Keith: Locally here in Canada there are a couple of plays that I really like and they are both Bakken plays. A company called Painted Pony (Painted Pony is PPY.A http://www.paintedpony.ca/on the TSX) and their management team has done an unbelievable job in assembling two land packages. One oil play in the Bakken where they’ve got a lot of land and probably three to four years worth of low risk drilling to do, and gas up in the Montney gas play in north east BC where they have just a huge land position. They have been very successful in developing it, each quarter they are increasing production like clock work and the stock is always expensive. But I like expensive stock, that means the Street likes the team and will always reward them.
Michael: Are there any mid-range stocks, perhaps significant juniors that you think are just about to enter the mid-range, or a mid-range about to move to the senior sector?

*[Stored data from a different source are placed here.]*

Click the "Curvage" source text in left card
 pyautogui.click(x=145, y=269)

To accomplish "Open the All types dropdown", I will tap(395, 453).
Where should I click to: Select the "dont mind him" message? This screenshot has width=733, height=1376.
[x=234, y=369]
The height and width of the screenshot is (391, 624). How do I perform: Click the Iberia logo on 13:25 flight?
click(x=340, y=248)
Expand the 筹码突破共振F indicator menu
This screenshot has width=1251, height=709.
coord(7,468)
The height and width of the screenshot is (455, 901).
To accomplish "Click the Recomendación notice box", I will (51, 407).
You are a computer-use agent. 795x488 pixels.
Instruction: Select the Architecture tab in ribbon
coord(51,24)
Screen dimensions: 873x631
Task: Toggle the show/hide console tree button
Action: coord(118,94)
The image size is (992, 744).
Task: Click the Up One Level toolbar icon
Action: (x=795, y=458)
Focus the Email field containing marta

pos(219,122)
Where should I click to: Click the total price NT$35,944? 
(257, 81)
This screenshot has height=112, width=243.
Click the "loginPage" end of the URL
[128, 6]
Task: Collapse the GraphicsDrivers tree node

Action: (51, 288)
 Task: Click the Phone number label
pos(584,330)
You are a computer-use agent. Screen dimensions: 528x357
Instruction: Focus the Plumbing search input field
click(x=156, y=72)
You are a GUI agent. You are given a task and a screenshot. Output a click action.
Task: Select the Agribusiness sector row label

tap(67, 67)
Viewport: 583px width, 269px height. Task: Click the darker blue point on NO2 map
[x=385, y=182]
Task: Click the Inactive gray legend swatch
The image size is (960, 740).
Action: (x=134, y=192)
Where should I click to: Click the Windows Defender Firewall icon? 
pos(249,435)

Keith: Well a few of the juniors that are just busting through that 10,000 barrel a day to 15,000 barrel a day range where they go from being a junior to an intermediate. One is called Angle Enery, NGL on the TSX). They are a very profitable gas company, one of the best gas companies. They have a lot of liquids in their gas which is things like butane that goes into your bic lighter and propane that goes into your barbeque, value added gases that really increases their profitability.
I have to say my favourite company is probably a company called Peyto (PEY on the TSX), they are the lowest cost producer, they are the fastest growing. That team has the best cost structure, their discipline and their management is just second to none in the business.
Michael: I want everyone that Keith’s has offered Moneytalks his latest report. Just go to www.moneytalks.net or just click on this title “How the IEA Announcement Could Affect Junior Oil Stocks”.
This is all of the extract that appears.